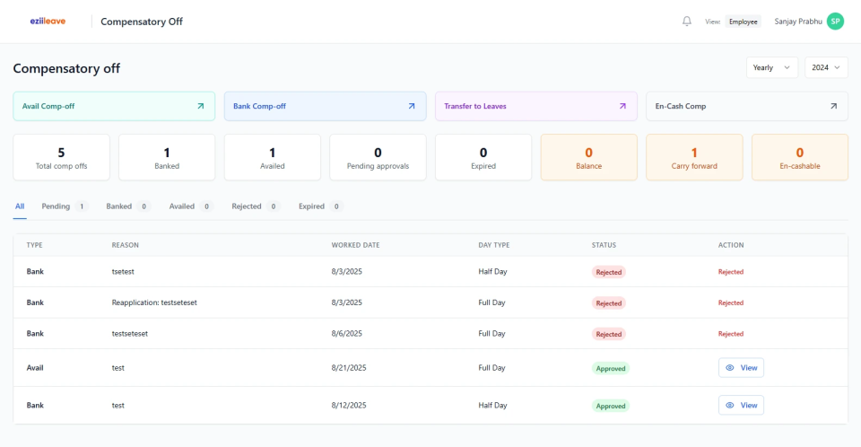Image resolution: width=861 pixels, height=447 pixels.
Task: Click the ezileave logo
Action: tap(48, 22)
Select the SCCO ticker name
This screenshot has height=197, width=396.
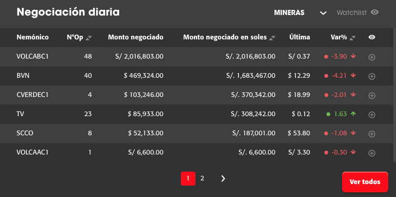coord(25,133)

#### Problem description
Recast as a numbered list the lines from the one containing "Select the SCCO ticker name" through the last of the lines, skipping blank lines and leaving out the pictures.

#### Correct output
1. Select the SCCO ticker name
2. This screenshot has height=197, width=396.
3. coord(25,133)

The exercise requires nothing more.